L'administration Trump envisage une refonte du programme Head Start
L'administration du président américain Donald Trump envisage une refonte majeure du programme d'éducation préscolaire Head Start, susceptible d'affaiblir ses normes de qualité. Ces changements visent à modifier le programme destiné à lutter contre la pauvreté pour les enfants à faible revenu.

L'administration du président américain Donald Trump envisage une refonte majeure du programme d'éducation préscolaire Head Start, susceptible d'affaiblir ses normes de qualité, selon deux personnes familières avec les discussions. Ce programme, créé dans les années 1960 pour lutter contre la pauvreté, dessert plus d'un demi-million de bébés, tout-petits et enfants d'âge préscolaire issus de milieux à faible revenu à travers le pays.
Des sources ont indiqué à l'Associated Press que l'administration propose de remplacer la réglementation actuelle, longue de plus de 100 pages, par un ensemble de règles beaucoup plus court, laissant de nombreux détails à la législation des États et locales. Ce changement pourrait saper les normes établies du programme concernant les ratios enfants-enseignants, les bilans de santé et l'engagement familial.

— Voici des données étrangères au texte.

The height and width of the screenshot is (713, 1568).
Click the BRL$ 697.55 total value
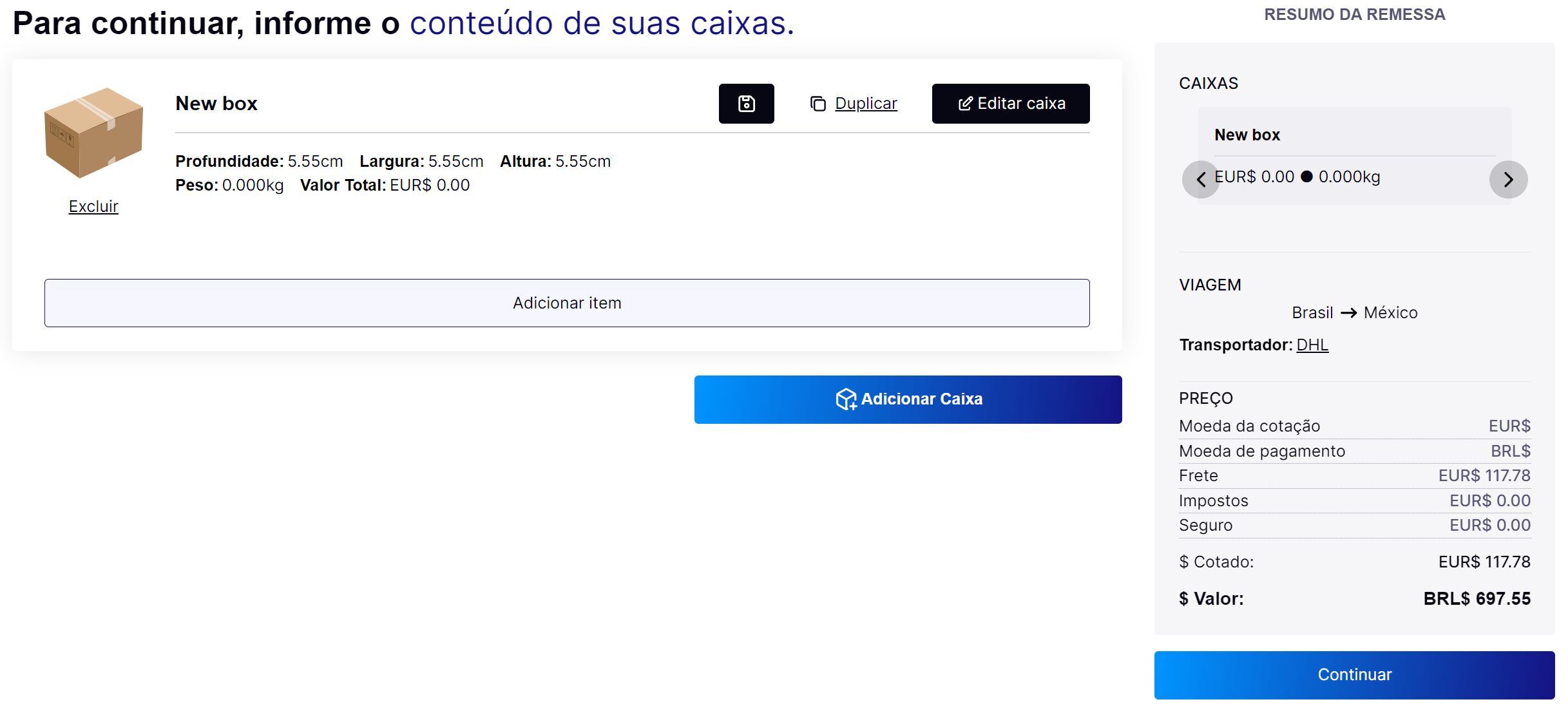click(1477, 599)
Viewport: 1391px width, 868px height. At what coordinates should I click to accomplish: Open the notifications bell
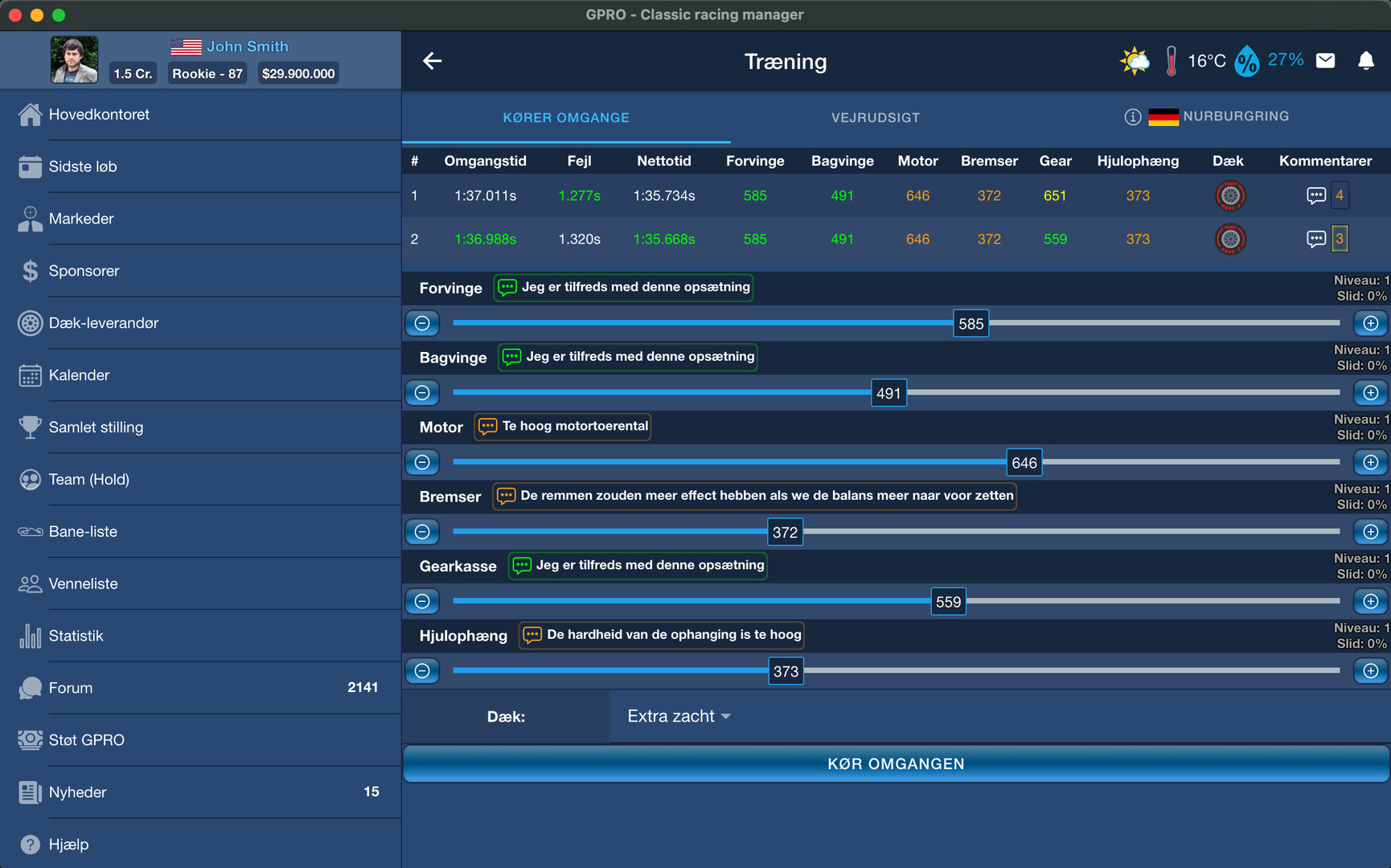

Les projets de règlement incluraient des exigences de documentation accrues pour les parents sans domicile fixe ou sans emploi. Une version antérieure avait également envisagé d'interdire aux immigrés sans papiers d'inscrire leurs enfants, même si ces derniers étaient citoyens américains, bien qu'il ne soit pas clair si ces dispositions seront maintenues. Les critiques suggèrent que de tels changements pourraient rendre Head Start méconnaissable et diminuer sa mission principale.
D'anciens responsables et groupes de défense ont exprimé leurs préoccupations. Khari Garvin, ancien directeur du Bureau de Head Start, a averti que le programme pourrait devenir une "carcasse". La National Head Start Association a déclaré attendre la proposition officielle mais être prête à s'opposer aux changements potentiellement préjudiciables. Le calendrier de mise en œuvre reste incertain, avec des périodes de commentaires publics et des contestations juridiques potentielles à venir.